Stored items from a collection
━━━━━━━━━━━━━━━━━━━━
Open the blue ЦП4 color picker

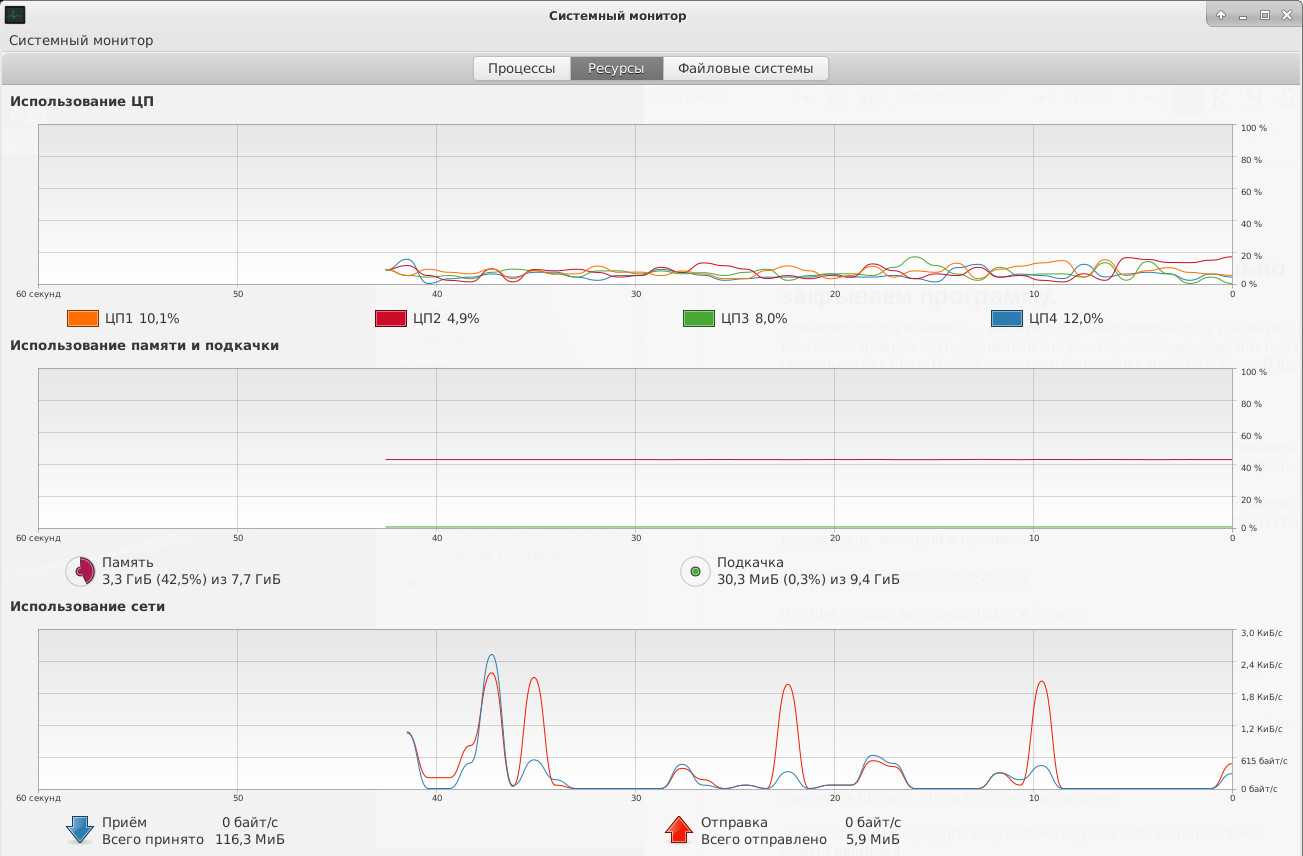(x=1006, y=319)
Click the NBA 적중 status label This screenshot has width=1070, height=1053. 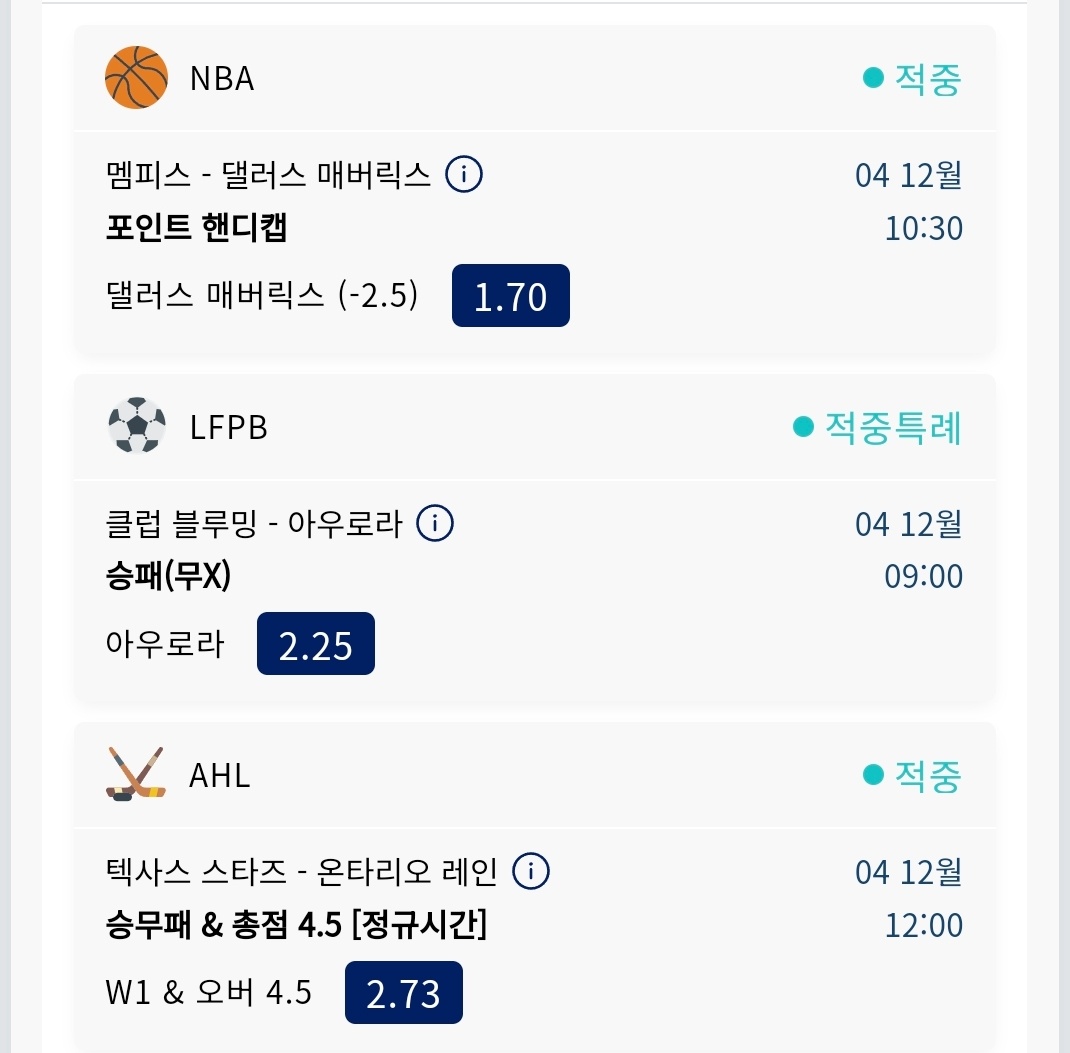[912, 79]
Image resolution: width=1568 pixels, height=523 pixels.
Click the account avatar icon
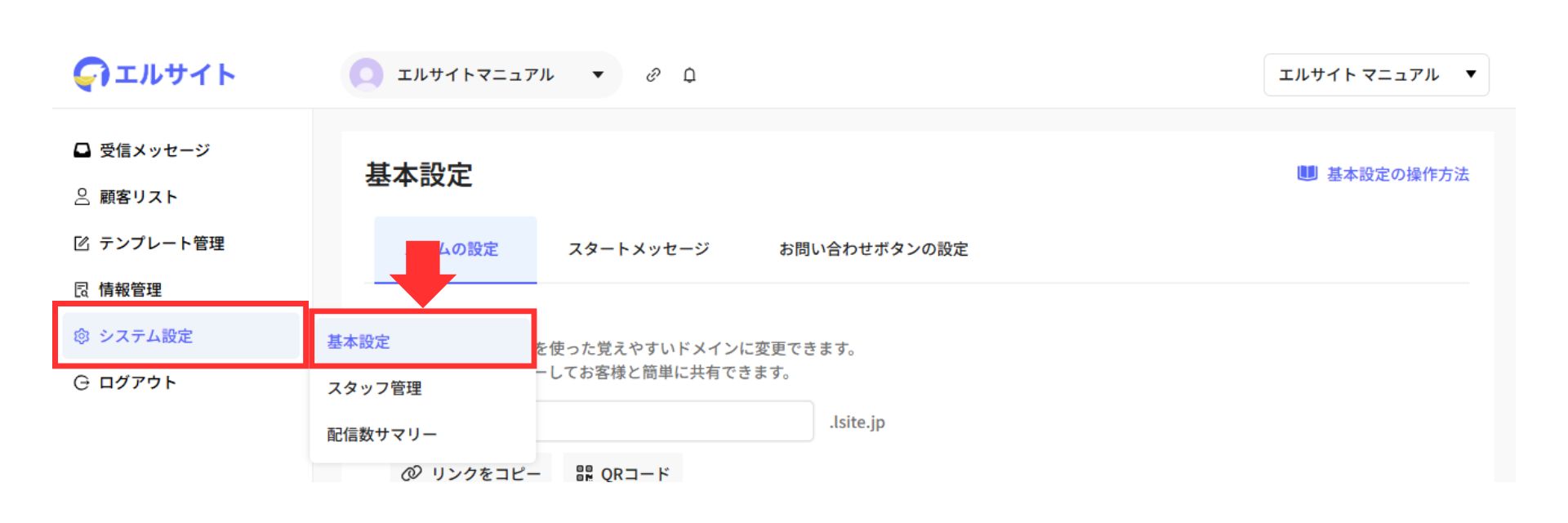click(x=367, y=75)
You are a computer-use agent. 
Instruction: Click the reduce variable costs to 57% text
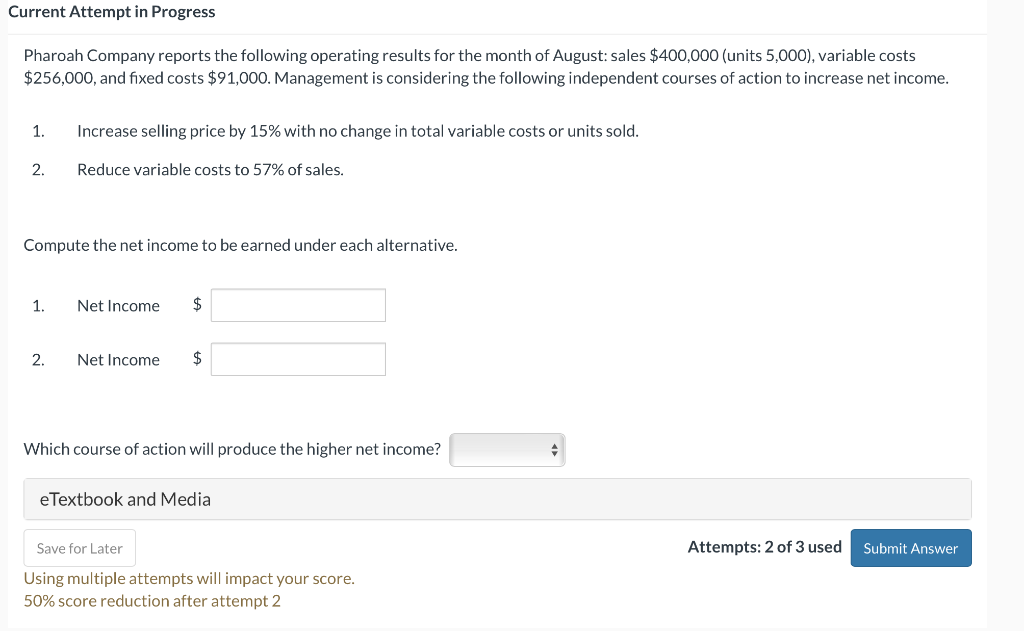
━━━━━━━━━━━━━━━━━━━━
Directions
Quote, word for word and nothing more, every line from the line with "You are a computer-use agent." to the end of the entries, including both ends; skip any pictures.

Solution to the problem
You are a computer-use agent. 
Instruction: Click the reduce variable costs to 57% text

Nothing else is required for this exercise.